WTI rose on Friday but posted a weekly loss of $1.32 to finish at $90.77/Bbl as the market weighed the potential of OPEC's limited spare production capacity, developments in the Iran-U.S. nuclear talks, and a bullish EIA report.
U.S. crude oil exports set a new weekly record at 5 MMBbl/d for the week ending August 12. WTI (and Houston WTI) has been trading at more of a discount to Brent, making purchases of U.S. crude more appealing to foreign buyers. There are other export incentives, too. Russian crude flows may be rerouting from the European market, which now needs a replacement. The strong pace of crude exports was the main contributor to a huge 7.1 MMBbl draw on U.S. oil inventories last week. Some analysts were surprised, as the API estimate was a small 0.5 MMBbl draw.
At the same time, gasoline stocks fell 4.6 MMBbl, far above expectations, indicating strong demand.
On the supply side, the market is awaiting developments from negotiations to revive the 2015 nuclear agreement between Iran and the U.S. A negotiated deal would likely increase Iranian oil exports by removing oil sanctions. But a deal isn't looking likely. Officials from the EU and the U.S. are reviewing Iran's response to what they described as their "final" proposal to keep the deal alive. But Iran has insisted on U.S. guarantees that a new agreement would be permanent, essentially requiring it to have ratified-treaty status. Many expect this to kill the deal. However, if an agreement is reached, the nation may increase output by nearly 1 MMBbl/d, perhaps starting in phases beginning in 2023.

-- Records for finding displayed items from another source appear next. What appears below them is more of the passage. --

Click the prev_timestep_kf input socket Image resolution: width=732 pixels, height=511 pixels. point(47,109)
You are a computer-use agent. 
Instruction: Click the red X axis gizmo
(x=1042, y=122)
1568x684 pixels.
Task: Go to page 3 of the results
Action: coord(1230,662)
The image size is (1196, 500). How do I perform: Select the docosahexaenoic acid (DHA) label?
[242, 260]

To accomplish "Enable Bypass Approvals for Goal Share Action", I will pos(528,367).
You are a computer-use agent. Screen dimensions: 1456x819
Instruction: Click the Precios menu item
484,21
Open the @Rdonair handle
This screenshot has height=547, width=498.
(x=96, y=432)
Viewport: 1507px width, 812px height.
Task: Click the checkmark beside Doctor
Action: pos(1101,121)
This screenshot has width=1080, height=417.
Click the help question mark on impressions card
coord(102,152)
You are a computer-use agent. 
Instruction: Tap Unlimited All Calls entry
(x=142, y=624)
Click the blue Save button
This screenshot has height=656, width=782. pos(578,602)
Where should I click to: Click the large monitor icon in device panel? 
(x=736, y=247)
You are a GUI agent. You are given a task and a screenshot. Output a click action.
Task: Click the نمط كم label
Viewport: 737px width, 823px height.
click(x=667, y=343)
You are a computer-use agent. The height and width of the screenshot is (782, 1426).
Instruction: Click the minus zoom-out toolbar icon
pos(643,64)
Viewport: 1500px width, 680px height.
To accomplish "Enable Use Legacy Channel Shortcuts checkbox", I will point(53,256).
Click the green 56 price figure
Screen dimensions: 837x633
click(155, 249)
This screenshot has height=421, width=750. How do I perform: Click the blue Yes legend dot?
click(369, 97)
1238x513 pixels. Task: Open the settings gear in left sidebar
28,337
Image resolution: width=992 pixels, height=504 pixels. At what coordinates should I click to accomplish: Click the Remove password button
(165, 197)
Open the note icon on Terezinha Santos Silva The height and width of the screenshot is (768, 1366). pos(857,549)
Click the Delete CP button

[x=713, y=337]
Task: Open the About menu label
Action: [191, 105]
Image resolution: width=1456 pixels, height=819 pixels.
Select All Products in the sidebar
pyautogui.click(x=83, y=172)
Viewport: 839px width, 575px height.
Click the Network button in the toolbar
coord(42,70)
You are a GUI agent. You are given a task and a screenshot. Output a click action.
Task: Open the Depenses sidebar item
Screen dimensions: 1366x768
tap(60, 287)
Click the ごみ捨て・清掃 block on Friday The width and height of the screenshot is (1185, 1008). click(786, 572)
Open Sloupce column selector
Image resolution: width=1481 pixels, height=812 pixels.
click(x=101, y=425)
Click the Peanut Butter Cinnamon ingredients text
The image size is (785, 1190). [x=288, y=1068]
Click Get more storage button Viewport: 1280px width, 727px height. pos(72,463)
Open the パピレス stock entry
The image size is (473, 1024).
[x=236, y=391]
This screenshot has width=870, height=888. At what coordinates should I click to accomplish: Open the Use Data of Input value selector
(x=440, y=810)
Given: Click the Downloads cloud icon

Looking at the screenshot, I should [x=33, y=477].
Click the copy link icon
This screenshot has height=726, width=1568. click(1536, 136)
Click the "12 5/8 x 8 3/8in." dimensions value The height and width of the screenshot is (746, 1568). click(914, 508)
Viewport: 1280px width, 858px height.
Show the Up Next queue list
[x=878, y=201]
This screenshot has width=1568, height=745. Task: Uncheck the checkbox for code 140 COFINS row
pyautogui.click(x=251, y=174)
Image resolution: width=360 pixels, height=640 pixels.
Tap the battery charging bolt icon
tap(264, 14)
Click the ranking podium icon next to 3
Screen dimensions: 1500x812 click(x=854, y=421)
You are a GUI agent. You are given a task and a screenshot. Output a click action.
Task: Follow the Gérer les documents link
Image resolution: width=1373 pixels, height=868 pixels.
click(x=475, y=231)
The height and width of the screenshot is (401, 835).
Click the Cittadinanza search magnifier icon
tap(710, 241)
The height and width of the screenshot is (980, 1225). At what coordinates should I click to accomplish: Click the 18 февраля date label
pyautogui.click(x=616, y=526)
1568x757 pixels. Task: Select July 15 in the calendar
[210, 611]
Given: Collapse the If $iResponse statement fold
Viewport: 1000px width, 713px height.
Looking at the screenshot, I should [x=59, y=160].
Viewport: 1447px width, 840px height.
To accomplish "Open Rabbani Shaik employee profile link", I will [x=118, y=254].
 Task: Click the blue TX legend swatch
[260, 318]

Meanwhile, OPEC's new Secretary General Haitham Al Ghais warned that a supply crunch through 2022 is likely due to increasing global demand and dwindling spare capacity. He was certain that the global oil demand would increase by roughly 3 MMBbl/d this year while spare production capacity was "becoming scarce."
AEGIS hedging recommendations remain costless collars. A collar would allow for a price floor to be set to protect against a price decline and also allow for upside participation if prices realize higher than the forward curve.